We have characterized the DNA region which lies downstream of the agl genes and found several open reading frames which appear to encode enzymes involved in oxidation-reduction reactions. Although only the agl genes, located in the central 7 kb of the approximately 20 kb found in all the cosmids isolated in this work, were shown to be required for α-glucoside utilization, the zwf and edd genes are proposed to be involved in metabolism of the monosaccharides produced after cleavage of sucrose, trehalose, and maltose. zwf and edd are the first examples of Entner-Doudoroff genes cloned from Rhizobium, Sinorhizobium, Bradyrhizobium, or Azorhizobium. The substrates for the products of pgl and ordL are unknown.

The presence of two copies of RIME1 in this region is intriguing. No one knows the function or origin of RIME1, but it could represent leftover termini from transposition or cross-species lateral transfer events. The inverted repeats of RIME could act as a binding site for a regulatory protein. If RIME1 is able to form hairpins, and these hairpins act as transcriptional terminators, it is possible that premature termination could occur at RIME1, leading to an abundance of truncated transcript containing only aglE and a paucity of full-length transcripts. This hypothesis is interesting because it has been shown that E. coli periplasmic substrate binding proteins such as MalE are approximately 30 times as numerous in the cell as their cognate integral membrane permeases (10). This disparity is thought to reflect transcriptional differences, and a REP repeat element found between malE and malF is believed to be involved. Alternatively, the difference could be accounted for by differences in ribosome binding site strength. As more genomes are sequenced, several repeat elements and mosaic elements will undoubtedly be found and may prove useful as tools for taxonomic studies.

→ **WHAT THE TASK REQUIRES**: Can you resume the passage on the agl genes and RIME1 repeat elements, picking up after its final sentence?

→ **DATA SECTION**:
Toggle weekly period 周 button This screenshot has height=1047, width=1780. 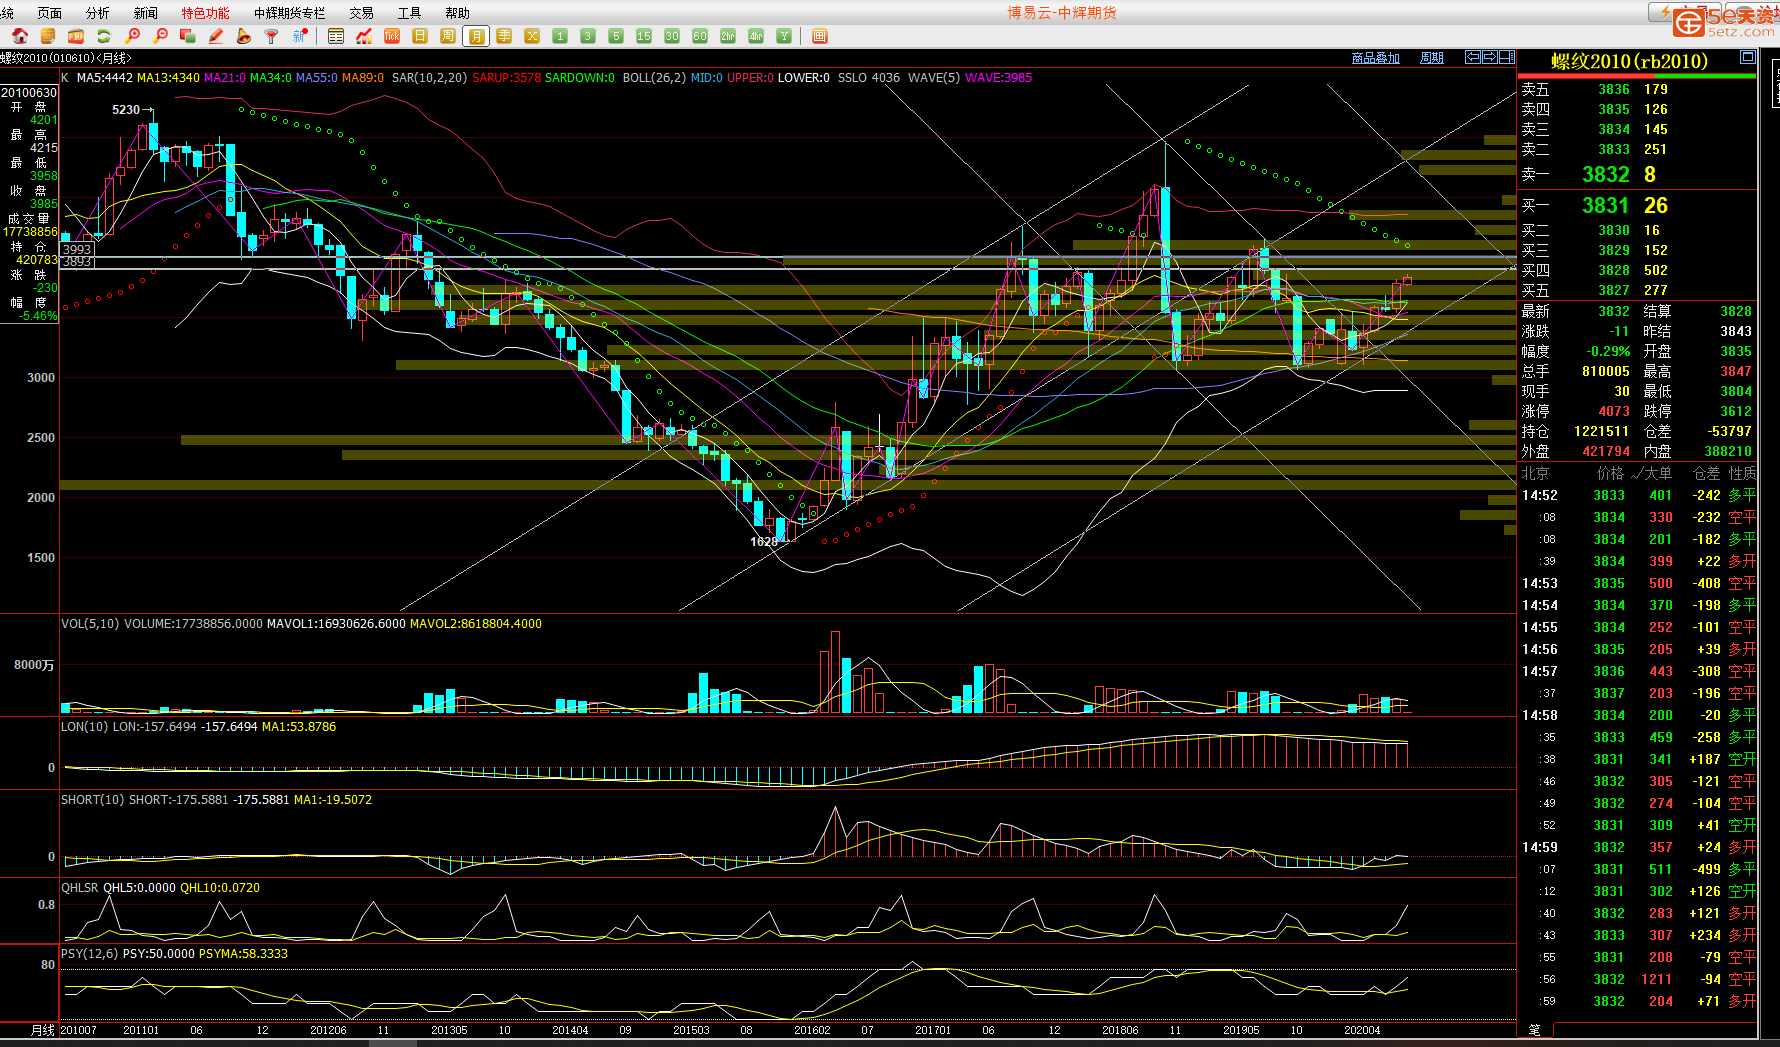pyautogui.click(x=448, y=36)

→ **ANSWER SECTION**:
Because S. meliloti mutants disrupted in agl genes encoding the putative transport system are severely affected in their growth on α-glucosides, it appears that aglEFGK encode the major system for transport of these sugars. These results are consistent with the report that S. meliloti uses the same uptake system to transport sucrose, maltose, and trehalose (30). Identification of the sucrose utilization system encoded by the agl genes should help to make it possible to screen for mutants defective in sucrose utilization and thus evaluate the importance of sucrose metabolism during the nodulation process. Indeed, preliminary results indicate that it is possible to isolate mutants of either aglA or aglE strains that are unable to metabolize the α-glucosides sucrose, maltose, and trehalose.

ACKNOWLEDGMENTS

This work was supported by a National Institutes of Health grant GM31030 awarded to G.C.W.

We thank Dan Gage for communication of unpublished results and members of the laboratory for helpful discussions.

REFERENCES

1. Altschul S F, Gish W, Miller W, Myers E W, Lipman D J. Basic local alignment search tool. J Mol Biol. 1990;215:403–410. [PubMed]
2. Antoniw L D, Sprent J I. Primary metabolites of Phaseolus vulgaris nodules. Phytochemistry. 1978;17:675.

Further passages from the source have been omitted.